Esa filosofía, tan propia y amañada que no puede por más que engendrar y sostener un pensamiento político resabiado, que mira a su ombligo por propia conveniencia, adaptado a los intereses de explotación y dominio planetarios con teorías y creaciones que contribuyen a liberar de responsabilidad al Occidente (por ejemplo) colonial, por los abusos seculares hacia un planeta y unas poblaciones sobre los que se abatió y ensañó. Un pensamiento reduccionista y ralo, incapaz hasta hace muy poco de reconocer el magno y crítico papel de la naturaleza, lo que unos pocos, aun a trompicones, han acabado por reconocer cuando ya es demasiado tarde.

Occidente y su cerco mental, orientado a la supremacía y la exclusividad, ha trastornado nuestras mentes y conciencias, despegándonos del Otro, encarnado y revestido en personas, culturas, religiones o territorios. Y así se ha desarrollado, en la Historia, su pugna y hostilidad frente a otras culturas, políticas, economías y religiones, principalmente en relación con el Islam, pero también hacia mundos tan ajenos -pero no menos sabios, admirables y, desde luego, mucho más pacíficos, como el chino, el indio... y ese tejido asombroso de sabiduría y resistencia que llamamos, con menosprecio evidente, culturas tradicionales. Es verdad que el agresivo predominio del capitalismo de origen europeo se ha extendido a todas las culturas, corroyéndolas, como también lo es que no cesan los esfuerzos y las resistencias por salirse de la homogeneidad global que se les impone, a lo que Occidente responde de forma desabrida y excluyente.

Y puesto que de Occidente tratamos, combatamos la guerra, sus guerras, que le son consustanciales y necesarias, dados sus presupuestos violentos y dominantes, porque su “personalidad” lo lleva a un estado de guerra permanente, abierta u oculta, parcial o global, por las armas o por las insidias. Guerras cada vez más devastadoras, ya que siguen siendo el instrumento predilecto, muy elaborado, para ejercer esta “superioridad” sobre las demás culturas e historias, y al que repetidamente Occidente recurre en su avasallamiento.
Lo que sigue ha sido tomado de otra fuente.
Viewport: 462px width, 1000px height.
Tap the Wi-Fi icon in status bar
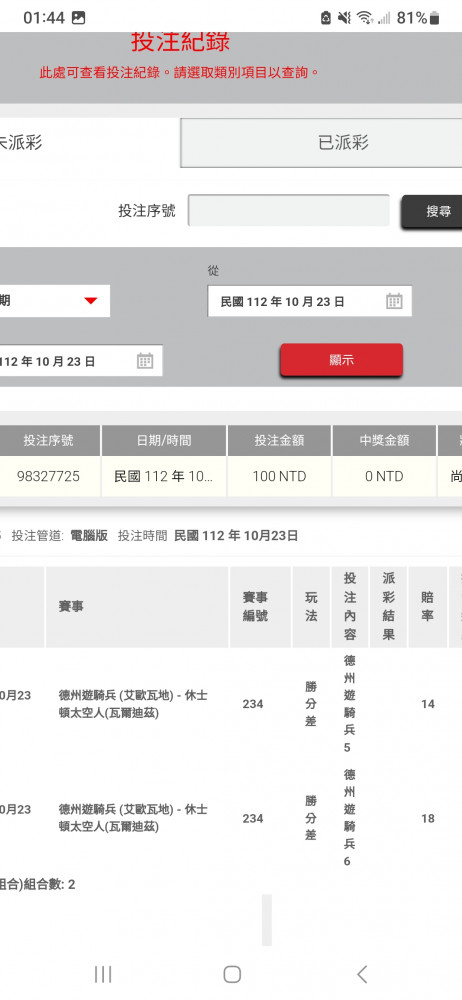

Y consciente de la dificultad de imponer este relato al mundo, el propio y el ajeno, Occidente ha tenido que desarrollar y desplegar un aparato propagandístico abrumador, falaz y descarado, desde el primer momento de su conciencia de superioridad utilitaria, lo que ha tenido que incrustar en el poderoso mito de la democracia, en malintencionado emparejamiento. Un aparato propagandístico de variadas formas y alcances, con fina adaptación al tiempo y en busca de mayor efecto y éxitos, dotado inevitablemente de un malévolo despliegue del arte persuasivo y la intención aletargante. Y que emplea a una pléyade de servidores forzados, generalmente conscientes de su papel lacayo y alienante.

Por todo lo cual se hace obligado estar del lado, en principio, de todo lo que no sea Occidente, con sus males ubicuos y expansivos, y a favor de todos los que se oponen a su cinismo y su opresión, sea esta militar, económica, cultural o religiosa. Y en primer lugar, claro, contra sus crímenes incontables, lo que nos obliga, como occidentales de grado o por fuerza, a escrutarnos, sin complejo, a nosotros mismos.